Elle dépend directement du modèle de déploiement choisi : Nextcloud auto-hébergé sur IaaS européen = gouvernance maximale. Nextcloud en SaaS chez un hébergeur européen = gouvernance intermédiaire, contractuellement encadrée. Dans tous les cas, on sort de la dépendance aux conditions générales unilatéralement modifiables de l'acteur américain.

Charge opérationnelle

Variable. L'auto-hébergement de Nextcloud sur une infrastructure IaaS est techniquement accessible pour une équipe IT de taille moyenne, mais demande une maintenance régulière. Les offres SaaS européennes réduisent cette charge, au prix d'une dépendance partielle au prestataire.


Tableau de comparaison

| Critère | MSP souverain managé | IaaS européen auto-hébergé | Migration applicative européenne |

|---|---|---|---|

| Contrôle de l'infrastructure | Délégué (contrat EU) | Total | Total ou délégué (contrat EU) |

| Portabilité des données | Haute | Maximale | Maximale |

| Gouvernance juridique | EU, contractuelle | EU, directe | EU, directe ou contractuelle |

| Charge opérationnelle interne | Faible à moyenne | Élevée | Moyenne à élevée (conduite du changement) |

| Dépendance résiduelle à Microsoft | Partielle (API M365) | Partielle (API M365) | Réduite selon périmètre migré |


Ce que ce mouvement révèle sur la dynamique industrielle européenne

La décision de Microsoft de modifier ses paramètres par défaut en Europe n'est pas isolée.
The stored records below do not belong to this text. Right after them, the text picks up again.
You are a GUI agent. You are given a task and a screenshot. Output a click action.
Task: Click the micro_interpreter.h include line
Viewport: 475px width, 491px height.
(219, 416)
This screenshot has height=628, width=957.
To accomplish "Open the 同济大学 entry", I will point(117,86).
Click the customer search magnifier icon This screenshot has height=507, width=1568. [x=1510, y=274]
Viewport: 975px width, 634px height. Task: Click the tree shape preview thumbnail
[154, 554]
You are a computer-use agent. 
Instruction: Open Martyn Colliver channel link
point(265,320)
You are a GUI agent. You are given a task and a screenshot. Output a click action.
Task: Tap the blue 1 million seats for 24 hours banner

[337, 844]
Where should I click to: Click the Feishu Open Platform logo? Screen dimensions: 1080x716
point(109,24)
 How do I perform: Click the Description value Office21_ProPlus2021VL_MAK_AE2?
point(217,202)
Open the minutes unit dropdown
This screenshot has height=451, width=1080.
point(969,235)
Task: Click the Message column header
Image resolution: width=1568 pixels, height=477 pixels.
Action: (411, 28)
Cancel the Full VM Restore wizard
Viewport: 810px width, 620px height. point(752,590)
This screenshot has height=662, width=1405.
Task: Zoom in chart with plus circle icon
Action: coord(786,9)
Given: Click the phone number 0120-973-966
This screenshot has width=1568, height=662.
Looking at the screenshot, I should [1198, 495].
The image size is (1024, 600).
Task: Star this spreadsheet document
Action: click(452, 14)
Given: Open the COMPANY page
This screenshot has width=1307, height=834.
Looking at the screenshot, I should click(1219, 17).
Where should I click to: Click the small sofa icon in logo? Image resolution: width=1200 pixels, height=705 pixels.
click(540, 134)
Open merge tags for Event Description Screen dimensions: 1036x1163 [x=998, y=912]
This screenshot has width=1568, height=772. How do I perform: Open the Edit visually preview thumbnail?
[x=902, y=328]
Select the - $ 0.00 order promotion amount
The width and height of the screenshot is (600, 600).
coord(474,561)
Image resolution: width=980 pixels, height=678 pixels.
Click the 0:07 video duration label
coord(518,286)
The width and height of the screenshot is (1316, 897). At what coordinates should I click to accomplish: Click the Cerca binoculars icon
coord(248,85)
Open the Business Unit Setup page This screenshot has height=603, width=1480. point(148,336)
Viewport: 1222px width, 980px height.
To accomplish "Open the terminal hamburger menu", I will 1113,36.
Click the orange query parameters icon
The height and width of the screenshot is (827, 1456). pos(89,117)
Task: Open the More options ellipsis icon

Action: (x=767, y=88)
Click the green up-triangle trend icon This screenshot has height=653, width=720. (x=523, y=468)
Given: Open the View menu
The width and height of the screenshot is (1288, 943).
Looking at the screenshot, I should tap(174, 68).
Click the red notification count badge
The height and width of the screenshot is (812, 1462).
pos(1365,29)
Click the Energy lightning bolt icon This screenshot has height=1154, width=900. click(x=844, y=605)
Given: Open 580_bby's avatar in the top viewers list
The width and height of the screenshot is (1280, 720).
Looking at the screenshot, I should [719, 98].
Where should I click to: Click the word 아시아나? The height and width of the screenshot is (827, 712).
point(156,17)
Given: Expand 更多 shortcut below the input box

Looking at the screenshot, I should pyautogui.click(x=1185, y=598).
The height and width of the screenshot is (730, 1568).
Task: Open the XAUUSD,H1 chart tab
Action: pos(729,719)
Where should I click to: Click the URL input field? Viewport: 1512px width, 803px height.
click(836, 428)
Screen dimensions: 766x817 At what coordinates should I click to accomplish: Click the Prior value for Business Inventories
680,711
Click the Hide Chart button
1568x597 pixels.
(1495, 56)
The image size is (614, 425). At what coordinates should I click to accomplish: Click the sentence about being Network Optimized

Elle s'inscrit dans un pattern récurrent : les conditions commerciales et techniques des acteurs américains évoluent en fonction de leurs impératifs de marché, sans mécanisme de consultation ou de préavis contraignant pour les clients européens.

Ce qui change en 2026, c'est que le marché des alternatives commence à offrir une réponse sérieuse. Les prestataires MSP européens certifiés ont monté en maturité. Les éditeurs de suites bureautiques alternatives ont consolidé leurs offres. Les opérateurs IaaS européens ont industrialisé leurs propositions.

La fenêtre d'opportunité est réelle, mais elle ne se saisit pas par défaut. Elle suppose une décision explicite de la DSI, un budget de migration, et un portage politique au niveau de la direction générale. Les entreprises qui attendront la prochaine modification unilatérale de l'acteur américain pour se poser la question auront moins de marge de manœuvre à chaque itération.

Le mouvement de Microsoft sur les sauvegardes n'est pas une catastrophe opérationnelle pour qui anticipe. C'est, en revanche, un test grandeur nature de la dépendance réelle de chaque organisation à un écosystème dont elle ne fixe pas les règles.